Further, the length of the filling part 12 is 95 to 99% of the length of the thin film tube main body 1. Most of the thin film tube main body 1 is used as the filling part 12, so that the overall strength of the thin film tube main body 1 can be improved to a greater extent, and the thin film tube is ensured not to be easily broken when a sample is loaded.
Further, the filling portion 12 is filled with a low-diffraction background material. The filling part 12 is filled with a low-diffraction background material, and the filling part 12 is made to be solid, so that on one hand, the overall strength of the film pipe fitting can be enhanced, and the subsequent sample loading of a sample is facilitated; on the other hand, the solid filling part 12 is also beneficial to reserving the sample on the top of the sample containing part 11 when the liquid sample is contained.
Further, the film tube further includes a base 2 connected to the filling portion 12. The base 2 can provide a supporting force for the thin film tube body 1 to facilitate subsequent sample loading. Preferably, a nozzle is arranged in the base 2, so that the thin film tube body 1 can be stably inserted into the base 2 to complete the preparation of the thin film tube.
Further, the sample contained in the sample containing part 11 is a liquid sample or a powder sample with a mass of less than 1 mg. The film pipe fitting is mainly used for sample loading of trace liquid or trace powder, and various defects of the existing sample loading device for trace liquid or powder are overcome.
The utility model discloses specific preparation method of film pipe fitting, including following step:
s1, preparing a thin film tube main body 1 with the length of 5-30 mm, wherein 95-99% of the length is used as a filling part 12, and 1-5% of the length is used as a sample loading part 11;
s2, filling the filling part 12 with a material with a low diffraction background, and reserving the sample loading part 11 for subsequent sample loading; the low background material has no influence on the results of diffraction tests;
and S3, inserting one end of the filling part 12 far away from the sample loading part 11 into the base 2, and fixing to finish the preparation of the film pipe fitting.

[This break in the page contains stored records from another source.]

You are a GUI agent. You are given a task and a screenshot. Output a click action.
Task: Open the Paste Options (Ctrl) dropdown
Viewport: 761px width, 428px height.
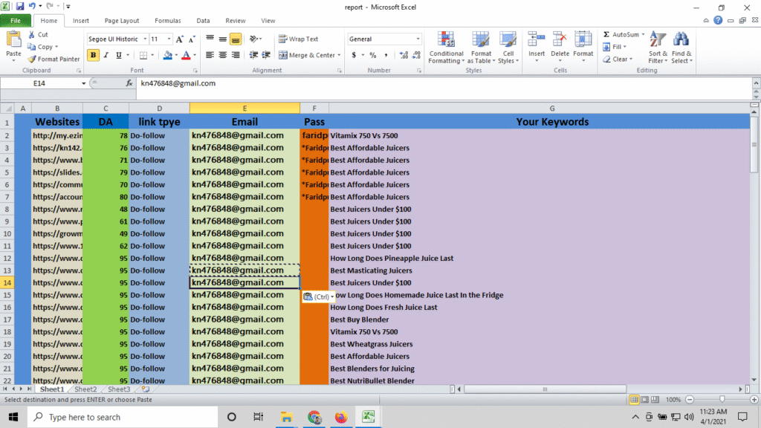click(x=316, y=296)
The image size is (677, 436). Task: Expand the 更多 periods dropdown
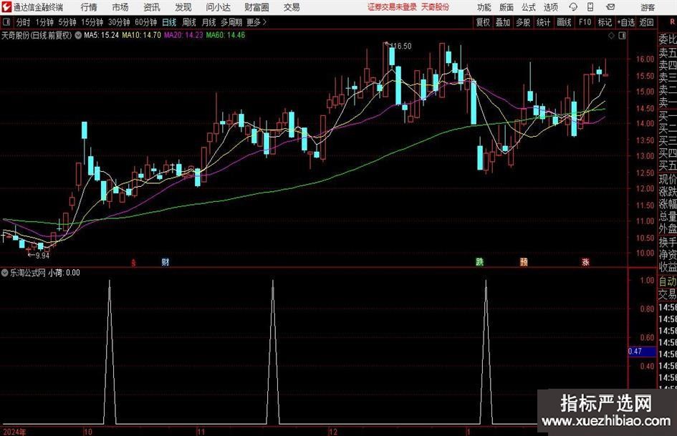[256, 22]
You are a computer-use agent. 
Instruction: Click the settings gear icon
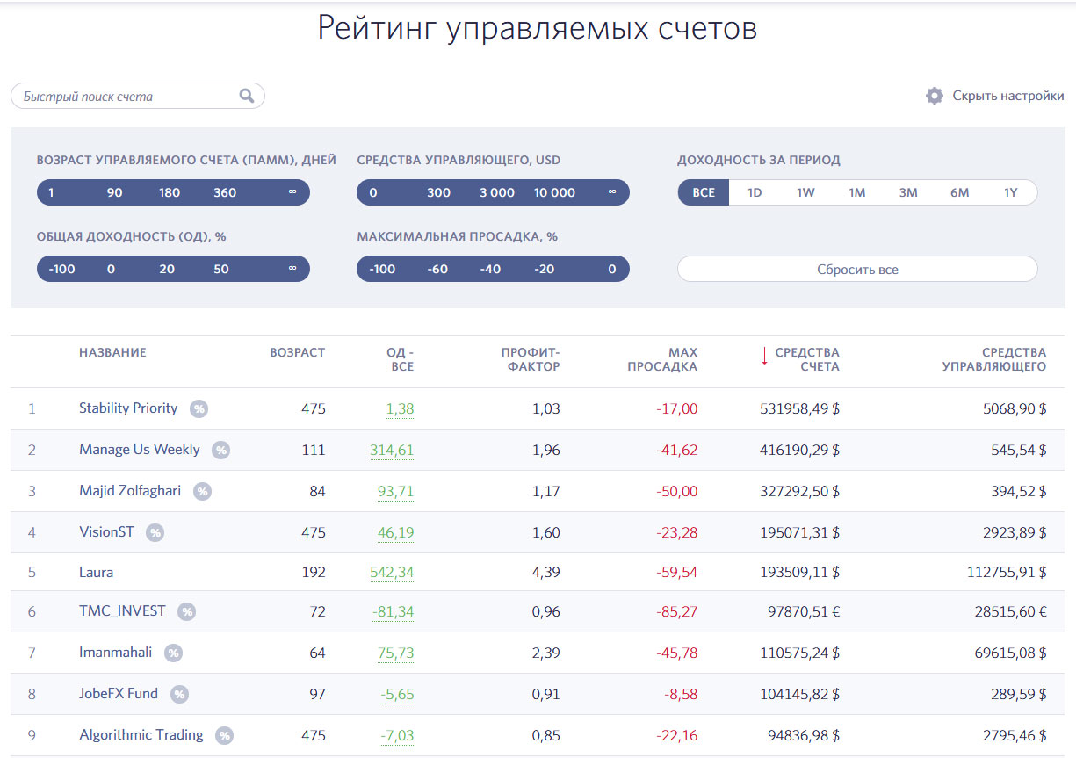935,96
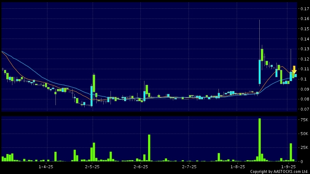Click the tall green candle peaking near 0.13
The width and height of the screenshot is (310, 174).
coord(262,55)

The specific sample loading method of the film pipe fitting for the trace liquid sample comprises the following steps: after the preparation of the film pipe fitting is completed, a sample to be tested is contained in the sample containing part 11, the top of the sample containing part 11 is filled with the sample to be tested, and a sample containing port can be sealed by glue if necessary, so that the sample containing of a trace liquid sample is completed. Because the liquid has fluidity, the liquid can be stood for a moment in the sample loading process, and whether the sample is filled in the top of the sample loading part 11 is judged after the sample is stable, if the sample is not filled, the sample loading can be increased, and the sample loading is finished.
The specific sample loading method of the film pipe fitting for the trace powder sample comprises the following steps: after the preparation of the film pipe fitting is finished, a sample to be detected is contained in the sample containing part 11, and the top of the sample containing part 11 is filled with the sample to be detected; and then, flattening and compacting the sample by using a sample pressing rod with the diameter slightly smaller than that of the thin film tube main body 1 to finish the sample loading of the trace powder sample.
Variations and modifications to the above-described embodiments may become apparent to those skilled in the art from the disclosure and teachings of the above description. Therefore, the present invention is not limited to the above-mentioned embodiments, and any obvious modifications, replacements or variations made by those skilled in the art on the basis of the present invention belong to the protection scope of the present invention. Furthermore, although specific terms are employed herein, they are used in a generic and descriptive sense only and not for purposes of limitation.
Claims (8)
1. A thin film tube for diffraction testing, comprising a thin film tube body (1), the thin film tube body (1) comprising:
a sample containing part (11) for containing a sample; the length of the sample loading part (11) is 1-5% of the length of the thin film tube main body (1);
a filling part (12) connected with the sample loading part (11), wherein the filling part (12) is filled with a low background material which has no influence on the result of the diffraction test.
2. The thin film tube member as claimed in claim 1, wherein the thin film tube body (1) has a tube wall thickness of 5 to 25 μm.
3. The film tube according to claim 1, wherein the length of the sample holding part (11) for holding a sample is 30-100% of the length of the sample holding part (11).
4. The thin film tube member as claimed in claim 3, wherein the thin film tube body (1) has a length of 5 to 30 mm.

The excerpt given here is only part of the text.